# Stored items
# # #

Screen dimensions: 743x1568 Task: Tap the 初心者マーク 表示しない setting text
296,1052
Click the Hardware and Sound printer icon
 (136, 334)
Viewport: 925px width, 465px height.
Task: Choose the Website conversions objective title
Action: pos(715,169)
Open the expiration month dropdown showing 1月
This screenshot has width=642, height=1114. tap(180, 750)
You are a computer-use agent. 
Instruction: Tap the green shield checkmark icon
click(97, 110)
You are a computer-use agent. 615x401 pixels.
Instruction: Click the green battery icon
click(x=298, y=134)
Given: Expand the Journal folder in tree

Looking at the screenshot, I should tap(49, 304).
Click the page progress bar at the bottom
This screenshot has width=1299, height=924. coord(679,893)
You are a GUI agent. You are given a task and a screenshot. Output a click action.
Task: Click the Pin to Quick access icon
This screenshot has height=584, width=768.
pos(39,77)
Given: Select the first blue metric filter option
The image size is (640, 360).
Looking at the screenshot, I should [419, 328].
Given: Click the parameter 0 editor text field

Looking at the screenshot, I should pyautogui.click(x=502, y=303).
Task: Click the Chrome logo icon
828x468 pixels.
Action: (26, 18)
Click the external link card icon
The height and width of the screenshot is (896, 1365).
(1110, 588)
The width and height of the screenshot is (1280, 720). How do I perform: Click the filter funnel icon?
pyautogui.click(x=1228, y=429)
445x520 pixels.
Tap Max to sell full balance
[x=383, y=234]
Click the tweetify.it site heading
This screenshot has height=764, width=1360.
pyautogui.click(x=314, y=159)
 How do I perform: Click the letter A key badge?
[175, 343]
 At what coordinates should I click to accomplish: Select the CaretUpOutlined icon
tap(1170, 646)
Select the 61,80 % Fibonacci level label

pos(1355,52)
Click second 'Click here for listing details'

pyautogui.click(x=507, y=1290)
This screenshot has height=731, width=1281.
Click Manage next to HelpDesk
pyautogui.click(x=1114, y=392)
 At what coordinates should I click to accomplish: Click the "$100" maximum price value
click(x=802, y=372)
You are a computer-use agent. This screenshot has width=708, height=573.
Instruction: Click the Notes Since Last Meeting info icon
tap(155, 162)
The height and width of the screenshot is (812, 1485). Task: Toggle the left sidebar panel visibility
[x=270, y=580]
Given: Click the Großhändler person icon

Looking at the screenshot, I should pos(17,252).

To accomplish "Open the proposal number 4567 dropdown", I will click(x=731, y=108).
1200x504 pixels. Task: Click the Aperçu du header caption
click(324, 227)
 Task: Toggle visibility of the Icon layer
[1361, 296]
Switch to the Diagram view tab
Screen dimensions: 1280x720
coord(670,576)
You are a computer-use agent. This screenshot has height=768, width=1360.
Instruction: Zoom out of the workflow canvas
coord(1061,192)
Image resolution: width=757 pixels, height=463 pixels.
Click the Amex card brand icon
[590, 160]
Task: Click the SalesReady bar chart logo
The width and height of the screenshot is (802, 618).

# # #

# Your instructions
An accurate, complete transcription of the records above is needed.

# Output of the task
Screen dimensions: 743x1568 Task: Tap the 初心者マーク 表示しない setting text
296,1052
Click the Hardware and Sound printer icon
 (136, 334)
Viewport: 925px width, 465px height.
Task: Choose the Website conversions objective title
Action: pos(715,169)
Open the expiration month dropdown showing 1月
This screenshot has width=642, height=1114. tap(180, 750)
You are a computer-use agent. 
Instruction: Tap the green shield checkmark icon
click(97, 110)
You are a computer-use agent. 615x401 pixels.
Instruction: Click the green battery icon
click(x=298, y=134)
Given: Expand the Journal folder in tree

Looking at the screenshot, I should tap(49, 304).
Click the page progress bar at the bottom
This screenshot has width=1299, height=924. coord(679,893)
You are a GUI agent. You are given a task and a screenshot. Output a click action.
Task: Click the Pin to Quick access icon
This screenshot has height=584, width=768.
pos(39,77)
Given: Select the first blue metric filter option
The image size is (640, 360).
Looking at the screenshot, I should [419, 328].
Given: Click the parameter 0 editor text field

Looking at the screenshot, I should pyautogui.click(x=502, y=303).
Task: Click the Chrome logo icon
828x468 pixels.
Action: (26, 18)
Click the external link card icon
The height and width of the screenshot is (896, 1365).
(1110, 588)
The width and height of the screenshot is (1280, 720). How do I perform: Click the filter funnel icon?
pyautogui.click(x=1228, y=429)
445x520 pixels.
Tap Max to sell full balance
[x=383, y=234]
Click the tweetify.it site heading
This screenshot has height=764, width=1360.
pyautogui.click(x=314, y=159)
 How do I perform: Click the letter A key badge?
[175, 343]
 At what coordinates should I click to accomplish: Select the CaretUpOutlined icon
tap(1170, 646)
Select the 61,80 % Fibonacci level label

pos(1355,52)
Click second 'Click here for listing details'

pyautogui.click(x=507, y=1290)
This screenshot has height=731, width=1281.
Click Manage next to HelpDesk
pyautogui.click(x=1114, y=392)
 At what coordinates should I click to accomplish: Click the "$100" maximum price value
click(x=802, y=372)
You are a computer-use agent. This screenshot has width=708, height=573.
Instruction: Click the Notes Since Last Meeting info icon
tap(155, 162)
The height and width of the screenshot is (812, 1485). Task: Toggle the left sidebar panel visibility
[x=270, y=580]
Given: Click the Großhändler person icon

Looking at the screenshot, I should pos(17,252).

To accomplish "Open the proposal number 4567 dropdown", I will click(x=731, y=108).
1200x504 pixels. Task: Click the Aperçu du header caption
click(324, 227)
 Task: Toggle visibility of the Icon layer
[1361, 296]
Switch to the Diagram view tab
Screen dimensions: 1280x720
coord(670,576)
You are a computer-use agent. This screenshot has height=768, width=1360.
Instruction: Zoom out of the workflow canvas
coord(1061,192)
Image resolution: width=757 pixels, height=463 pixels.
Click the Amex card brand icon
[590, 160]
Task: Click the SalesReady bar chart logo
The width and height of the screenshot is (802, 618).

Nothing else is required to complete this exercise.